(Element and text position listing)
************
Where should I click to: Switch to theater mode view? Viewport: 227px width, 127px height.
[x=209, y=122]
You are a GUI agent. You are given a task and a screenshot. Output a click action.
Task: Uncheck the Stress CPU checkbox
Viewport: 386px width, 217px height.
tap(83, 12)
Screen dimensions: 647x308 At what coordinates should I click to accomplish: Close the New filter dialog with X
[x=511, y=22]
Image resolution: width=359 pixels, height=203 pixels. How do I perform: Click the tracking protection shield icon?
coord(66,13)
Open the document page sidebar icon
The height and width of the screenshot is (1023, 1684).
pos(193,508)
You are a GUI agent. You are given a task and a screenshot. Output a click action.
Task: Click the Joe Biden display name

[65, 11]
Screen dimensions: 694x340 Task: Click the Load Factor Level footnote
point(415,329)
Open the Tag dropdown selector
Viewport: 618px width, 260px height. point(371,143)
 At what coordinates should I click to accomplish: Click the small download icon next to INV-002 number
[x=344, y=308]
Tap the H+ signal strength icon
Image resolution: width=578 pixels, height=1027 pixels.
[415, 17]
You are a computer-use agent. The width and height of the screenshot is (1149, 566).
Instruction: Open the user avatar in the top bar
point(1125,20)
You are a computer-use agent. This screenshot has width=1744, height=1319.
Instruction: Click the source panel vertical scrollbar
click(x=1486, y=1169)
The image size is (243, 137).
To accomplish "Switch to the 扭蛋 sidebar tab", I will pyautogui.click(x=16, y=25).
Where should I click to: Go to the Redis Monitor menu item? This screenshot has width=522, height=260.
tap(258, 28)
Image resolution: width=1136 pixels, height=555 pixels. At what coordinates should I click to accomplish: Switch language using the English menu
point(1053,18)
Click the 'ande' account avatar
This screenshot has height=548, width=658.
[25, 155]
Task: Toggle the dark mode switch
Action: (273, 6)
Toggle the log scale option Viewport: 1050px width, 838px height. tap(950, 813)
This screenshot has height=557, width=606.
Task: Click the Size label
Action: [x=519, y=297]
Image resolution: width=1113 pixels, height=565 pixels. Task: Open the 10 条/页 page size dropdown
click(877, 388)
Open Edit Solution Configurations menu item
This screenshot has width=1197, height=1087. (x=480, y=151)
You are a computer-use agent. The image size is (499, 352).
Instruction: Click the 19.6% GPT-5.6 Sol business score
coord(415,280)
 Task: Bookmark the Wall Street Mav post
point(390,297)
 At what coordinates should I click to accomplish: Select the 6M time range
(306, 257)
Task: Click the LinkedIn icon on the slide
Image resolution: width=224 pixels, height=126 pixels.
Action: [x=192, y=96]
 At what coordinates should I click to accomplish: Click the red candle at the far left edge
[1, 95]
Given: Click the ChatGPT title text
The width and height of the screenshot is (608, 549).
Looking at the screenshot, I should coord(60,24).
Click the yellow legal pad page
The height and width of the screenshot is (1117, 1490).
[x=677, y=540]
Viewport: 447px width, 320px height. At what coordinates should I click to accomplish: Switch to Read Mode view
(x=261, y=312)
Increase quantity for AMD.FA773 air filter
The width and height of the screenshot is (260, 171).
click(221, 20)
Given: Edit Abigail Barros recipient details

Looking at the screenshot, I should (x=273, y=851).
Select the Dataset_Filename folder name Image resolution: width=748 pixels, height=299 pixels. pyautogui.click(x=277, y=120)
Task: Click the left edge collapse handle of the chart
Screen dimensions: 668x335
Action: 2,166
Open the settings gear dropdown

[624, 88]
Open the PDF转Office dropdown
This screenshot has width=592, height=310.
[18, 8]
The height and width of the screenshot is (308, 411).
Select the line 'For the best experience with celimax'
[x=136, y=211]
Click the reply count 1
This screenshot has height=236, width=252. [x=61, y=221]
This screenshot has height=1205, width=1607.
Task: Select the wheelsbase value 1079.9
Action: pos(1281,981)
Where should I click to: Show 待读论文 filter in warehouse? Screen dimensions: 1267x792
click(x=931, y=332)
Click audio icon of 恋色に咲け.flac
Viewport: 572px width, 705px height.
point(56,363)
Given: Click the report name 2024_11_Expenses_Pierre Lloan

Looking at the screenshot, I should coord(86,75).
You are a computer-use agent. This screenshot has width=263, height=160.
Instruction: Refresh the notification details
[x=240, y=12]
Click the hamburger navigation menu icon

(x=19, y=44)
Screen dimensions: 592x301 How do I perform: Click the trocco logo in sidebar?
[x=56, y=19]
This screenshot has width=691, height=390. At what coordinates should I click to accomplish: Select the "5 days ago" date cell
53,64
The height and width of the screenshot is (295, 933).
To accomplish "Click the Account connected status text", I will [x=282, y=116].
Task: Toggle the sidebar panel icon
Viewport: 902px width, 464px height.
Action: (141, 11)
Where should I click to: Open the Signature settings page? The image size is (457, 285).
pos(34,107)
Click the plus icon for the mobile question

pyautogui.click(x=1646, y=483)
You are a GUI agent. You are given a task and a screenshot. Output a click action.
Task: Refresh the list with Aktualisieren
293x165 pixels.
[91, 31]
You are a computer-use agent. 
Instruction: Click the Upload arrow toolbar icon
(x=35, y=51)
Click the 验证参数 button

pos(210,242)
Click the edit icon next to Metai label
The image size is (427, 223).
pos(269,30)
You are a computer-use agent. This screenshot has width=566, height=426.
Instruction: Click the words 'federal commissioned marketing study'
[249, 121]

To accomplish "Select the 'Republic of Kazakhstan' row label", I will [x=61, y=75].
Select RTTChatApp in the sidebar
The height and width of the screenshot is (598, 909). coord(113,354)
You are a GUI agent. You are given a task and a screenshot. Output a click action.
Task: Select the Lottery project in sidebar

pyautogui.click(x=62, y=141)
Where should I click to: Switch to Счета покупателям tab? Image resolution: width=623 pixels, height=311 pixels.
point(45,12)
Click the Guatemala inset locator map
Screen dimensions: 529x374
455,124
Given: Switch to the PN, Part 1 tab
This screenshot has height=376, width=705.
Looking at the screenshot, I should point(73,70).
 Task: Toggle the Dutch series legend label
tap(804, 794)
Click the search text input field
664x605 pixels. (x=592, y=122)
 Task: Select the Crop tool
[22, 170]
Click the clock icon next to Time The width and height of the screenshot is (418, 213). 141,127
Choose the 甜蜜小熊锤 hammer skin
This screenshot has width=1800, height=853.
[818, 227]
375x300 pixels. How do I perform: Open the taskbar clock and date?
************
• [The exercise]: Rewrite the listing from its first line through the line containing "tap(258, 28)", swapping "Screen dimensions" for "Screen size" and leaving everything else the same.

• [Reply to the task]:
Where should I click to: Switch to theater mode view? Viewport: 227px width, 127px height.
[x=209, y=122]
You are a GUI agent. You are given a task and a screenshot. Output a click action.
Task: Uncheck the Stress CPU checkbox
Viewport: 386px width, 217px height.
tap(83, 12)
Screen size: 647x308 At what coordinates should I click to accomplish: Close the New filter dialog with X
[x=511, y=22]
Image resolution: width=359 pixels, height=203 pixels. How do I perform: Click the tracking protection shield icon?
coord(66,13)
Open the document page sidebar icon
The height and width of the screenshot is (1023, 1684).
pos(193,508)
You are a GUI agent. You are given a task and a screenshot. Output a click action.
Task: Click the Joe Biden display name

[65, 11]
Screen size: 694x340 Task: Click the Load Factor Level footnote
point(415,329)
Open the Tag dropdown selector
Viewport: 618px width, 260px height. point(371,143)
 At what coordinates should I click to accomplish: Click the small download icon next to INV-002 number
[x=344, y=308]
Tap the H+ signal strength icon
Image resolution: width=578 pixels, height=1027 pixels.
[415, 17]
You are a computer-use agent. The width and height of the screenshot is (1149, 566).
Instruction: Open the user avatar in the top bar
point(1125,20)
You are a computer-use agent. This screenshot has width=1744, height=1319.
Instruction: Click the source panel vertical scrollbar
click(x=1486, y=1169)
The image size is (243, 137).
To accomplish "Switch to the 扭蛋 sidebar tab", I will pyautogui.click(x=16, y=25).
Where should I click to: Go to the Redis Monitor menu item? This screenshot has width=522, height=260.
tap(258, 28)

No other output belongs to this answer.